Avec Solutions endorses the paradigm shift towards what is being called Web 2.0 or the ‘social web’: the change from using the web to simply present information in top-down fashion to readers, to using the web as an interactive ‘social networking’ framework, engaging visitors in exciting ways and enabling them to become real participants.

Web 2.0 features built into or easily added into Joomla! CMS include:

  • RSS Newsfeeds – presenting information from the website in machine-readable (XML) format which makes the latest content available to a variety of different types of software (eg news readers, other websites). This would allow Hanna’s House to explore receiving and providing information through new online networks, and being included in news aggregators (such as Google News) is one of the surest ways of raising the profile of an organisation or project. It also allows users to subscribe to feeds and receive email or text (via an email-to-SMS service) messages to alert them to new content on the website.
  • Wikis (Mass Authoring) – allowing visitors themselves to easily add, remove, and otherwise edit and change content (cf Wikipedia). This is obviously not appropriate for all content, but it can create a high level of community engagement and grassroots participation in selected campaigns or projects.
  • Blogs (‘web logs’) – offering online news and diary-style entries, including video or audio ‘podcasts’ with a facility for users to comment on them. This would provide an informal way of communicating with stakeholders and the public, gaining feedback, boosting public awareness of key issues, and building online relationships.
  • Tags (‘social bookmarking’) – giving control to website users about how they categorise information (moving from top-down, librarian-style ‘taxonomy’, to what is popularly called ‘folksonomy’).
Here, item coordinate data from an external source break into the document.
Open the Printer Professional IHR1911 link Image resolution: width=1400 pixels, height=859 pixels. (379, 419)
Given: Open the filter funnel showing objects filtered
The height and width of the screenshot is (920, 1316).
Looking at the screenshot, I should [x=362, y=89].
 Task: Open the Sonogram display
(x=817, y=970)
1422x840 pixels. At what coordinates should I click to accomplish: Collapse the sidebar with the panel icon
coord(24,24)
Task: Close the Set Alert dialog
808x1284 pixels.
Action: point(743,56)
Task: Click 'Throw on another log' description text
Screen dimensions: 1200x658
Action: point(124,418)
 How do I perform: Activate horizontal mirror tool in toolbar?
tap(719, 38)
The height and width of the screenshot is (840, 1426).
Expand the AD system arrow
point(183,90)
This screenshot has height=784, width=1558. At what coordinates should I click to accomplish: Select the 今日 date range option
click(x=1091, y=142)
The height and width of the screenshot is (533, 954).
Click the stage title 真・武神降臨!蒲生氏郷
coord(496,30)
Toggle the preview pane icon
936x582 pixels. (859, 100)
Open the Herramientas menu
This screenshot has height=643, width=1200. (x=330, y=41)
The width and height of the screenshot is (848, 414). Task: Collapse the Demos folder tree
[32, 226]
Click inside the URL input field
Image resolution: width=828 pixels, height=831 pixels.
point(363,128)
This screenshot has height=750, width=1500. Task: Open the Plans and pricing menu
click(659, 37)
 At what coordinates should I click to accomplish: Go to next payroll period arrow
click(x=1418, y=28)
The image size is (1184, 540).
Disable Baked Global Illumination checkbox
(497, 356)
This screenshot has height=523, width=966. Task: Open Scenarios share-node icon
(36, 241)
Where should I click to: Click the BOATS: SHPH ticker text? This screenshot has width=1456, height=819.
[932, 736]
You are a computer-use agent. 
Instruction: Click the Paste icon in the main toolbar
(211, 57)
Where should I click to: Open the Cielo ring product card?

Tagging allows for the kind of multiple, overlapping associations that the brain itself uses, rather than rigid categories. A document library that allows users to comment on how they used different documents, for instance, enables others to find documents based on those comments, not just a directory category, and also facilitates the formation of relationships and fosters collaboration based on common interests.

Avec Solutions believes that this new social web holds tremendous potential for not-for-profit organisations and small businesses to increase collaboration, effectiveness and impact.